I agree that there is institutional money involved. However, I think most of these institutional dollars are hopping on a momentum trade expecting to turn large profits, not necessarily investing in “digital gold” to hold as a portfolio hedge. Again there’s no way to no for sure, so only time will tell. But I don’t buy that TSLA threw cash at BTC for any other reason then they thought it was a good momentum trade and could give them profits because nothing else they do is profitable. Elon Musk is the greatest stock promoter in history and buying BTC was another one of his signature moves.
I am, but in order to avoid my GPU to die prematurly and increase my ROI, i set up my GPU so that it only consumes 90W (instead of 180W), so the whole computer might be dissipating at max 250W while mining. That's not enough to heat even my small studio.
I wanted to replace my grandma's dying electric heating with mining rig, but there is such a shortage in GPU that I don't think it's an option now.
It's only a good idea if you happen to own a somewhat modern GPU. But if you need to buy one at market price, I'm not sure the ROI is worth it(you'de need about 6 months to pay for a GPU at current rates, that might seem low, but it would still feel wrong to me to buy GPU's just for mining, don't know why).
@Ego But who are those other institutions? Other exchanges and Grayscale?
Btw, regarding Grayscale. They are currently trading at 4% below underlying asset value. This is very strange. Seems like there is very little demand in the "real world" for those bitcoins Saylor bought. Or am I misinterpreting this?
Seems like there is very little demand in the "real world" for those bitcoins Saylor bought. Or am I misinterpreting this?

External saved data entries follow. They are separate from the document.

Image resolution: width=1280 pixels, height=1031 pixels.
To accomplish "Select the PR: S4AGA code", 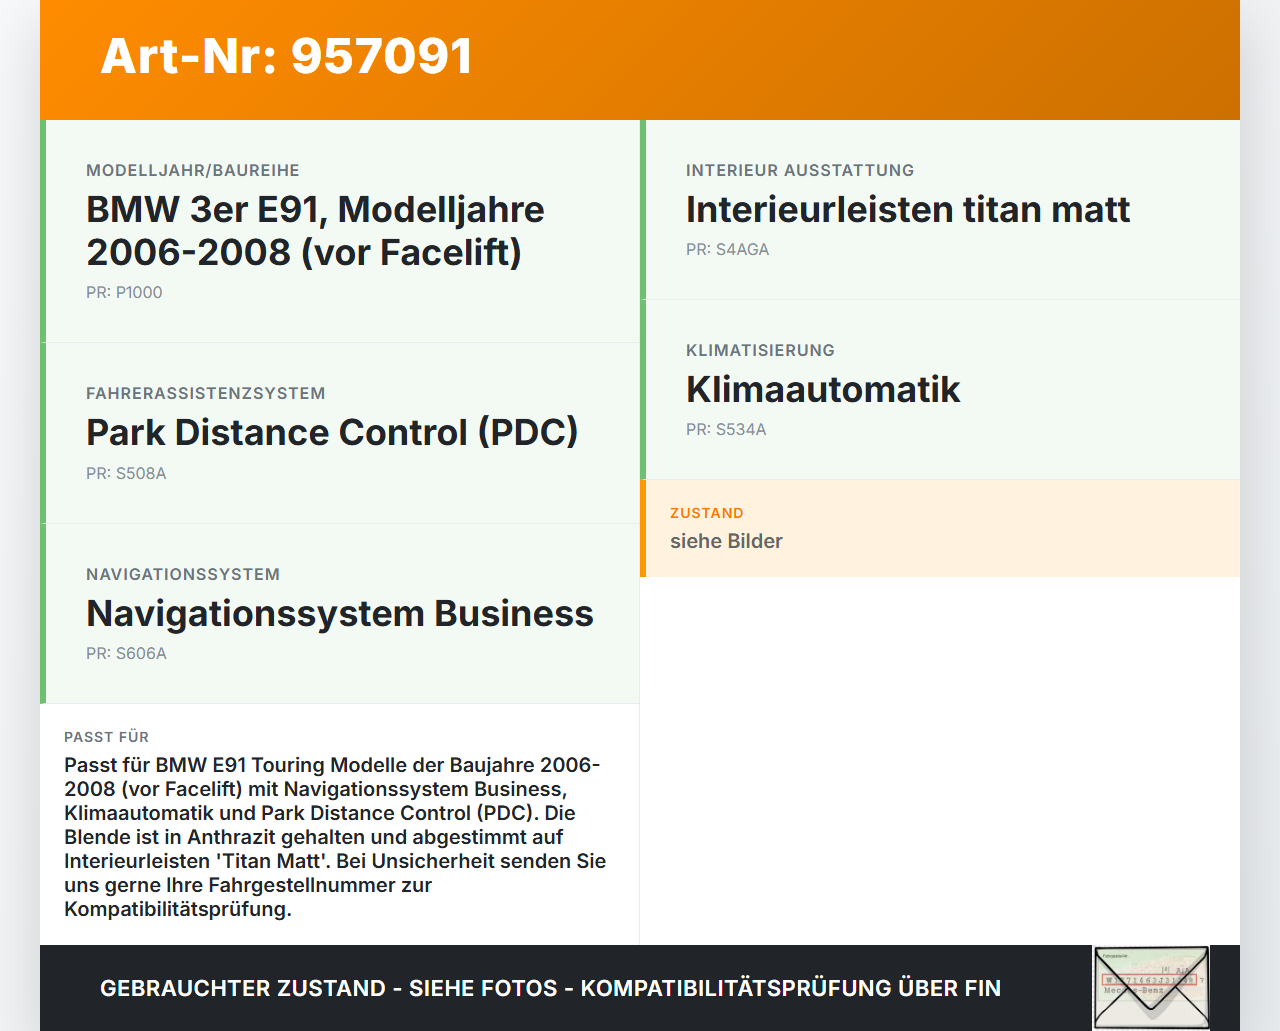I will (x=727, y=249).
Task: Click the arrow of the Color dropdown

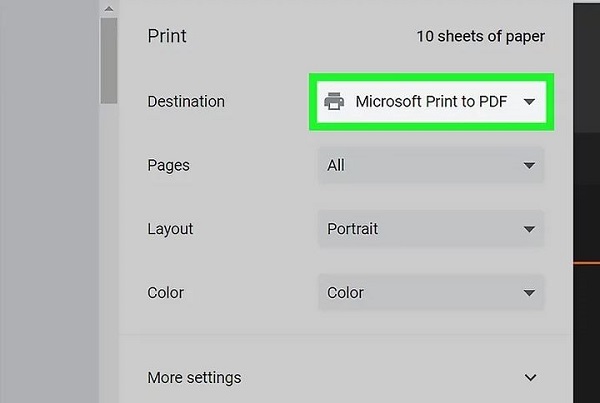Action: [529, 293]
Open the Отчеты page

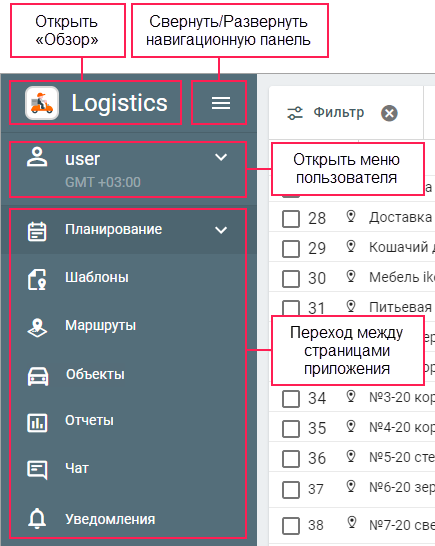[89, 420]
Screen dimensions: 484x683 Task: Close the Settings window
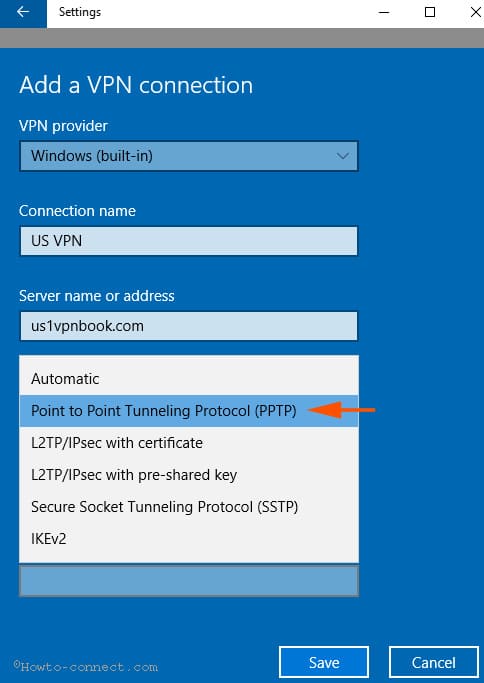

I don't know. If I were to guess I'd say they are offline in cold storage wallets where they will remain for a long time so it doesn't matter. I could be wrong.
@Ego But who are those other institutions? Other exchanges and Grayscale?
Btw, regarding Grayscale. They are currently trading at 4% below underlying asset value. This is very strange. Seems like there is very little demand in the "real world" for those bitcoins Saylor bought. Or am I misinterpreting this?
I think it's more related to the fact the 10 yr treasury is trading like a meme stock and spooking the whole market with rates. People are selling all the "risk" assets which is GBTC for sure, so if its on the stock market it's getting dumped. If we go back to "risk on" the premium will happen again imo. It's not an ETF so if there is a ton of selling the NAV discount totally makes sense.
My understanding of the GBTC price discount is because it is a closed end fund so it doesn't offer redemption or conversion. GBTC appealed to the early-adopter institutional investors who had no other way to get exposure to BTC, but now we have BTC ETFs in several countries (Canada, a few others in the pipeline). As more BTC ETF's come online in different countries, GBTC will continue to lose market share. I'd expect the eventual approval of a USA BTC ETF will be the final nail in the coffin.